Churches baptize babies into their religion without first checking to see if the baby believes in the tenants of the church. Rather than waiting until a person has reach the age of consent, they forcibly baptize the kid in hopes that it sticks. They attempt to predetermine a human being’s entire belief system for the rest of their life before that human being even has the ability to speak or walk.

Kind of crazy. Right?

It’s also the first step of indoctrination: a system by which religion attempts to base membership and belief on the family tree and genetics rather than via self-determination.

That’s also a little weird. Right?

You wouldn’t administer last rights to an unconscious, dying man if you didn’t know he was Catholic, but you force your non-communicative, illiterate child to become a member of God’s covenant without any consent at all.  

The Amish, for example, have rumspringa, which normally begins somewhere between the ages of 14-21 and ends when a youth either chooses baptism within the Amish church or instead leaves the community. During rumspringa, the usual behavioral restrictions of the Amish culture are relaxed so that Amish youth can acquire some experience and knowledge of the non-Amish world.

In other words, they are given options, provided with information, and encouraged to make a choice. Only then are they baptized.

About 85-90% of Amish choose to be baptized, but some do not. They leave the community to live their true, authentic lives.

This makes sense to me.

Some Christian religions also believe that baptism confers faith as a gift from God, which I also think is kind of weird.

God’s first gift to a baby is the belief in himself as God the Almighty?

A little self serving. Right?

Again, it’s not a big deal. I was baptized as a baby, yet I sit here today as a reluctant atheist. A nonbeliever who wishes he believed.

I probably sent that gift of faith back when I was an infant for a rattle or a teething ring.

But here’s the thing:

When Elysha and I were engaged, I was already an ordained minister, so I kept threatening to marry us before the big day. I told Elysha that when she was asleep, I would whisper, “Do you, Elysha, take Matt as your awesomely married husband?” Then I would tap her shoulder and whisper, “Say yes, honey,” and in her sleepy state, she probably would.

Bingo. We would be married.

Except we wouldn’t, of course. I’m not sure if a minister can actually marry himself, but more importantly, marriage vows require consent because they represent a covenant between two people. An important and hopefully everlasting bond.

You can’t be forced or coerced into marrying another human. Not in Western culture, at least.

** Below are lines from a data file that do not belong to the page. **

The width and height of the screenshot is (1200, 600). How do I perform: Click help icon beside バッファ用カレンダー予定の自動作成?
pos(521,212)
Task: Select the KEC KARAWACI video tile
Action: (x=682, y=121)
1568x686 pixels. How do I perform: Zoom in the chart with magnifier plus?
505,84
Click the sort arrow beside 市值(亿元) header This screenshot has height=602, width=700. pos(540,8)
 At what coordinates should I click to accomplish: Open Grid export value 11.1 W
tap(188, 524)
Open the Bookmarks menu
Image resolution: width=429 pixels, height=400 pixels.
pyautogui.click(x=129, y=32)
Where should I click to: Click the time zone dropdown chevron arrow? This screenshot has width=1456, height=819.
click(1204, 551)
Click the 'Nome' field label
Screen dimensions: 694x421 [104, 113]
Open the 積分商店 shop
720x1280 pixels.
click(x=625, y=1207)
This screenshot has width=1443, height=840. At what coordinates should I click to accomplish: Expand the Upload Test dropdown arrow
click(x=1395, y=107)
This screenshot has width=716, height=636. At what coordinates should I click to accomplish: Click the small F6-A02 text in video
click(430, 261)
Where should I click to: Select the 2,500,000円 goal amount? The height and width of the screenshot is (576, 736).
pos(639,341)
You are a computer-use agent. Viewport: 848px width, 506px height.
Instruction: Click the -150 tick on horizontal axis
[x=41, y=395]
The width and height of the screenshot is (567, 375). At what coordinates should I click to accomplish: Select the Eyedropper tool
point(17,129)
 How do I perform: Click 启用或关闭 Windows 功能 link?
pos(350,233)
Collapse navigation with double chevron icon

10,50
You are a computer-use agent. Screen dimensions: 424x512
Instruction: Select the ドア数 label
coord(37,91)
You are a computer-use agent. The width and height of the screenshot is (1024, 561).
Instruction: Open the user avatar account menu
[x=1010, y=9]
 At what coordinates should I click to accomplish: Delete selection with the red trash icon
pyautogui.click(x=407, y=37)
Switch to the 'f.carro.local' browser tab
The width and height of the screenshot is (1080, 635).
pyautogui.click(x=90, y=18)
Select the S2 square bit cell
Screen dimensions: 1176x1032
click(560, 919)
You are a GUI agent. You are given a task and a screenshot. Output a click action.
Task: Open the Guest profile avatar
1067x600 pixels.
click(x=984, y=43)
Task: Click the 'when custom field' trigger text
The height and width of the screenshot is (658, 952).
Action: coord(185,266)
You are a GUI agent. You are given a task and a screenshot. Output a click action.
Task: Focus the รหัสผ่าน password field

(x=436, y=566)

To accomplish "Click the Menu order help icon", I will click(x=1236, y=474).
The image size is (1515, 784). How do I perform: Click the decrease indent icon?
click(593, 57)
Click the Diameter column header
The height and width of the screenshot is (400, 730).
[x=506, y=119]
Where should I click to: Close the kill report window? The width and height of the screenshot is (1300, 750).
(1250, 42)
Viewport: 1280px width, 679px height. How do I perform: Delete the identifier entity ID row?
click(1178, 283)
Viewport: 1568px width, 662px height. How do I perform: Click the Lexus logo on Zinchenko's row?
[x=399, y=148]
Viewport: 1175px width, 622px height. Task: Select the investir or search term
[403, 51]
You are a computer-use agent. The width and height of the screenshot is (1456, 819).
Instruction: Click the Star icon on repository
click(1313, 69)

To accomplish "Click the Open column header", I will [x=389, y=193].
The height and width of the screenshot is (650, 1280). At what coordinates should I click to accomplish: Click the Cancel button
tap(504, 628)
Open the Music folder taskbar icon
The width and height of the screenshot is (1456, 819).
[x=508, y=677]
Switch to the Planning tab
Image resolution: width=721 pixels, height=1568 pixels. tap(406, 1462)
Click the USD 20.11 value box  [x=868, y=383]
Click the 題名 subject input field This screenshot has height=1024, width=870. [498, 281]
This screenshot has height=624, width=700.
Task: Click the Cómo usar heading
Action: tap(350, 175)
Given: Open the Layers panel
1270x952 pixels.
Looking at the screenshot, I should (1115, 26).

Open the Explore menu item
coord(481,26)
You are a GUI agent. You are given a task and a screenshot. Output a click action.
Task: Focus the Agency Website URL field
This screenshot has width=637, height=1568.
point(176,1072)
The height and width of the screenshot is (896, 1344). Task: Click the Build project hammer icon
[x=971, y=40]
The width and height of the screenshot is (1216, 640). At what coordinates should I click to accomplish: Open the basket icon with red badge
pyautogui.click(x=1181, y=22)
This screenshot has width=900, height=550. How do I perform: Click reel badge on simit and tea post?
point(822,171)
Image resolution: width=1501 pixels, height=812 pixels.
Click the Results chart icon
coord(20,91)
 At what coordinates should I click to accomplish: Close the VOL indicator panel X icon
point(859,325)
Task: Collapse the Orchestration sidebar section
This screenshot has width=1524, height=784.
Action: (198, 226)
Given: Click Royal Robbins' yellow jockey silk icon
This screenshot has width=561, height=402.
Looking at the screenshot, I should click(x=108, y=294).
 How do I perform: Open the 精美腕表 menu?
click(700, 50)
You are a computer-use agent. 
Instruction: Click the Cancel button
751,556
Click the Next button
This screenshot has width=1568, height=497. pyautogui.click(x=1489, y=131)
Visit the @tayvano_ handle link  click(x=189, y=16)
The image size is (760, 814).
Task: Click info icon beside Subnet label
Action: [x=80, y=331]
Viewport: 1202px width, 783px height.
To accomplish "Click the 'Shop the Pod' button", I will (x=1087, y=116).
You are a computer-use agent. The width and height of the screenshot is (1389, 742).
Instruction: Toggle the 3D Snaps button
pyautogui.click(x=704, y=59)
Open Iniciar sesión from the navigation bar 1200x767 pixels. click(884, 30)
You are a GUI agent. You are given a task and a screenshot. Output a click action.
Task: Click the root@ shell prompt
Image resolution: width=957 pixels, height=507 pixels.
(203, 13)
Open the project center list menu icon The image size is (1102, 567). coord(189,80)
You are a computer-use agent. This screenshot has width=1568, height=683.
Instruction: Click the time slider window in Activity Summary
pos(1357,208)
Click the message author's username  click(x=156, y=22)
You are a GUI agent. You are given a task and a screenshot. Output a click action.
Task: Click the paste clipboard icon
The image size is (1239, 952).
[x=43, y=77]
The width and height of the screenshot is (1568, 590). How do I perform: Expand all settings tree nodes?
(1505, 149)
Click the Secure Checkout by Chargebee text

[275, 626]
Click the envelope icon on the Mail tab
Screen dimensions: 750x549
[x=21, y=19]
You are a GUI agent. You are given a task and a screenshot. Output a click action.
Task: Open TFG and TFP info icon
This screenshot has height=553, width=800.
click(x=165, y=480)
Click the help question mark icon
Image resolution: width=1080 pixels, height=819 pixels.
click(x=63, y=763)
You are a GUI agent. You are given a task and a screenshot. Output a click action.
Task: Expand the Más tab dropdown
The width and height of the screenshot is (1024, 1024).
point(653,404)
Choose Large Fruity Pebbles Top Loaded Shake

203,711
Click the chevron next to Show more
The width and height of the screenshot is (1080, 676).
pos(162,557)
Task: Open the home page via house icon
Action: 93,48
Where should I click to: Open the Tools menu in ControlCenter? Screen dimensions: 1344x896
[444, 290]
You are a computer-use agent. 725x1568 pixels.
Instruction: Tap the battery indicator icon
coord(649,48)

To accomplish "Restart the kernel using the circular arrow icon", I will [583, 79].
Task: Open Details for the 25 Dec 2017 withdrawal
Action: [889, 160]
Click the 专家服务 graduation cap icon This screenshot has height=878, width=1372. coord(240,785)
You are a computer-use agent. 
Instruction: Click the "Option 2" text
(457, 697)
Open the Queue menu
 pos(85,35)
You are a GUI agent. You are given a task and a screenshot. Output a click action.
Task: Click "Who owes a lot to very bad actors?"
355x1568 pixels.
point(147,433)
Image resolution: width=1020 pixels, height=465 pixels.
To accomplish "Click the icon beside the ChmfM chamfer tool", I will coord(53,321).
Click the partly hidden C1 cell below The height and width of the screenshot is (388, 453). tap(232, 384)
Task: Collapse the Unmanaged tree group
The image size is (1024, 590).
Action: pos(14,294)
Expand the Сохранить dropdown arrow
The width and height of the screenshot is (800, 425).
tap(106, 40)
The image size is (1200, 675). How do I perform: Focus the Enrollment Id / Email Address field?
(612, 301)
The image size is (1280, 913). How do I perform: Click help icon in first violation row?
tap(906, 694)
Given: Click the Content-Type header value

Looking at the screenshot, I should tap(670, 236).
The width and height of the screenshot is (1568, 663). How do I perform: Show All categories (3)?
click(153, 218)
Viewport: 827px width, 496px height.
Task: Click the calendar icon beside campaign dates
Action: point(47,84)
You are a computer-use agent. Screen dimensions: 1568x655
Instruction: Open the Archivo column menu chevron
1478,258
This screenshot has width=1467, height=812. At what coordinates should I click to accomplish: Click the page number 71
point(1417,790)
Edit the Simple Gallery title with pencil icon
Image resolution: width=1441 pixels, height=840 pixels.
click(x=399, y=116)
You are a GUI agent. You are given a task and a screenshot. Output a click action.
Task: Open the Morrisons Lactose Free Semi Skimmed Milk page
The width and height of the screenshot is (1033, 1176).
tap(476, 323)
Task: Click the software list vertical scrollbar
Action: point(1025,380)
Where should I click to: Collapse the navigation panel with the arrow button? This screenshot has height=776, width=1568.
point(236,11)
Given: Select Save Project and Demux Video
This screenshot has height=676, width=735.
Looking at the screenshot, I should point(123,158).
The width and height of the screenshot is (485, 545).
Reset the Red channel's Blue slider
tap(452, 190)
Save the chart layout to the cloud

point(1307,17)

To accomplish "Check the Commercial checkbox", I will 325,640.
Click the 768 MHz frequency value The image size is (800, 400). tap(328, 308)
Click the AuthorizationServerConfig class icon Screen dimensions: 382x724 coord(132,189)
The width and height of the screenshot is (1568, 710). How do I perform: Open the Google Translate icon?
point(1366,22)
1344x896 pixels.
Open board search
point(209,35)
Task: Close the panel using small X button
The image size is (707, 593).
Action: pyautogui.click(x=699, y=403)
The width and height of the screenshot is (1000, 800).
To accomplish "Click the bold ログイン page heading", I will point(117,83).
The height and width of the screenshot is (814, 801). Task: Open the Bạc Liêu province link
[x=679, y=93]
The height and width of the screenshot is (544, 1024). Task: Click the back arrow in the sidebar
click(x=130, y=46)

You can be coerced into not marrying another human being (horrible, self-serving jerk-face parents who insist that their children marry within the religion or the culture do this all the time), but even that non-marriage ultimately requires consent.

Something as important and profound and life-altering as religion should probably require similar consent. Right?

Again, all of this baptism stuff is not terribly important to me, and it’s hardly something to complain about. It’s not as if babies remember their baptisms, so the sway that a baptism holds in a child’s decision to leave the church or remain is exceptionally small.

But the sign is still weird for me. It highlights the forcible, non-consenting nature of baptism, which might not be what the church should highlight when attempting to keep heathens (and potential converts) like me from parking in their lot.

“We do this to our babies, and to those who dare to illegally park in our lot, too.”

Again, it’s not a sign to be taken seriously. but it’s perhaps not the message church wants to send about the nature of baptism, either.